This study presents several limitations that must be considered when interpreting the results. Firstly, it is important to highlight that the study design is non-randomized and relies on historical data, which may introduce selection bias and confounding variables that could impact the validity of the findings. Moreover, the median duration of follow-up is relatively short, which limits the ability to assess long-term outcomes and the durability of the risk scores for predicting allograft failure in liver transplant recipients. Additionally, the sample size of patients included in the study is relatively small, which may limit the generalizability of the results and the statistical power to detect significant associations.
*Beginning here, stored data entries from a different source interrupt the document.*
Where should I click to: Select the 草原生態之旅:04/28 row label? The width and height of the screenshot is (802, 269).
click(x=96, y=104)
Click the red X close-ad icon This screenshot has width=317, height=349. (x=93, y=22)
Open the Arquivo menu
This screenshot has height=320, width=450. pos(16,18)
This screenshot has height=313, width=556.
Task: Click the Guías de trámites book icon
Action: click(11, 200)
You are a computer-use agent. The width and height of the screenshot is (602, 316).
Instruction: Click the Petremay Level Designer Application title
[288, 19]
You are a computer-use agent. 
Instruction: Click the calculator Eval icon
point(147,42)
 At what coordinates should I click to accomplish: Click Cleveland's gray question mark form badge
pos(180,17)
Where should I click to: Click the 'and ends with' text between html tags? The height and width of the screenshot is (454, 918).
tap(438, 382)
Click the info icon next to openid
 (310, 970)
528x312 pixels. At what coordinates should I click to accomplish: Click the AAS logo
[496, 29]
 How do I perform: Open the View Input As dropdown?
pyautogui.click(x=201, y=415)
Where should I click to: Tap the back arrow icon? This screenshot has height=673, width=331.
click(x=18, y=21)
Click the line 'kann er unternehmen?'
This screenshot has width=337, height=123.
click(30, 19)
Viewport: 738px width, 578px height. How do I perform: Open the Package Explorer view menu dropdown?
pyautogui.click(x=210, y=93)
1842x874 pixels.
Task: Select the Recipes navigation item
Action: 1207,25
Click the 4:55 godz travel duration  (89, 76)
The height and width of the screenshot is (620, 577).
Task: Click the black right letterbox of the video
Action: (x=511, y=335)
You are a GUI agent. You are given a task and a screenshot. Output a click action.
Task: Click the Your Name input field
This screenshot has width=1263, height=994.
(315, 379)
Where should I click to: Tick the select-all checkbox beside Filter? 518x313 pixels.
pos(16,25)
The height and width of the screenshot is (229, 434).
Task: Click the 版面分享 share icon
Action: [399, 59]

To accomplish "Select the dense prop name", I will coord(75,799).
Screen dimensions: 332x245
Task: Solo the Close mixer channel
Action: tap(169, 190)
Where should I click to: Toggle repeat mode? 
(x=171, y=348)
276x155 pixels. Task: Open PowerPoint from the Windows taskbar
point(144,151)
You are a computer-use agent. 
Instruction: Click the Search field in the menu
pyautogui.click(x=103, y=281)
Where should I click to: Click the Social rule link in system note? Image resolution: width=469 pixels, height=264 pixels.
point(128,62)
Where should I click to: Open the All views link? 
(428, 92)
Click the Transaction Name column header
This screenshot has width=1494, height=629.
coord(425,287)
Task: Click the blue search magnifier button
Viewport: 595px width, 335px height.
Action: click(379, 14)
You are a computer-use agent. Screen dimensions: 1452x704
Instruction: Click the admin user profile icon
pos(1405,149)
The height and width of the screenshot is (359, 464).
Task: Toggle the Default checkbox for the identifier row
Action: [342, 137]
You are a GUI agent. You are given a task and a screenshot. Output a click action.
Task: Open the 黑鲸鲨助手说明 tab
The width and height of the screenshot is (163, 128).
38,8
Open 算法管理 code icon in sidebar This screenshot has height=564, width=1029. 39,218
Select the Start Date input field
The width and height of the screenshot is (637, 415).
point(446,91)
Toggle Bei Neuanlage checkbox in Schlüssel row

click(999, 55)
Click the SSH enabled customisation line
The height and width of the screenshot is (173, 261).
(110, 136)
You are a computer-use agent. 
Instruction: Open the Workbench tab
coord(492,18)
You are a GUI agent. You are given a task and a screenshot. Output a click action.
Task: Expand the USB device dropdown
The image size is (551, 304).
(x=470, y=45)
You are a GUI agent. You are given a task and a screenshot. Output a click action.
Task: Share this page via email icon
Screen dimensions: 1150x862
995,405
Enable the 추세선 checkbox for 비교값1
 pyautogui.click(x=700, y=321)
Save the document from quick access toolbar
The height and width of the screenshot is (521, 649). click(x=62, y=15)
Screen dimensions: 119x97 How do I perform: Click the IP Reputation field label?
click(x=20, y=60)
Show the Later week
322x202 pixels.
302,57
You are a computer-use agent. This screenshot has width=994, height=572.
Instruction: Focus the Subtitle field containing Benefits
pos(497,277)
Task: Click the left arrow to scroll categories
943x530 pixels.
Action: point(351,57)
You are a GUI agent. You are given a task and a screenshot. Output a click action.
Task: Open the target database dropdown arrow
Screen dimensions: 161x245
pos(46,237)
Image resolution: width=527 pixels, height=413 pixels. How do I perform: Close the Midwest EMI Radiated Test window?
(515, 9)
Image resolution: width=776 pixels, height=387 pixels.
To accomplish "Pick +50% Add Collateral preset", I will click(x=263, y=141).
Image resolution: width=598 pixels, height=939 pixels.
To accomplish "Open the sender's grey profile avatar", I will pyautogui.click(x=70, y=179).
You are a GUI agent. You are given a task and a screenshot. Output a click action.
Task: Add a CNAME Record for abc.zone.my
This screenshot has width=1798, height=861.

Furthermore, while the study focuses on the utility of these three risk scores for predicting allograft failure, UK DCD risk score, Olthoff definition and MEAF score, it would be valuable to explore the potential use of other risk assessment tools or scores in this population to improve the accuracy and reliability of predicting graft survival. By incorporating alternative risk scores or predictive models, researchers may be able to enhance the predictive capacity and clinical utility of risk assessment in liver transplant recipients receiving livers from DCD.
In our series, both UK DCD risk score and MEAF score showed predictive capability for graft survival. They can help in the election of the best matching donor/recipient, and they can become a useful tool in informed decision-making. Larger sample sizes, a long duration of follow-up, prospective studies, and the application of additional prognostic scores are necessary for more robust results.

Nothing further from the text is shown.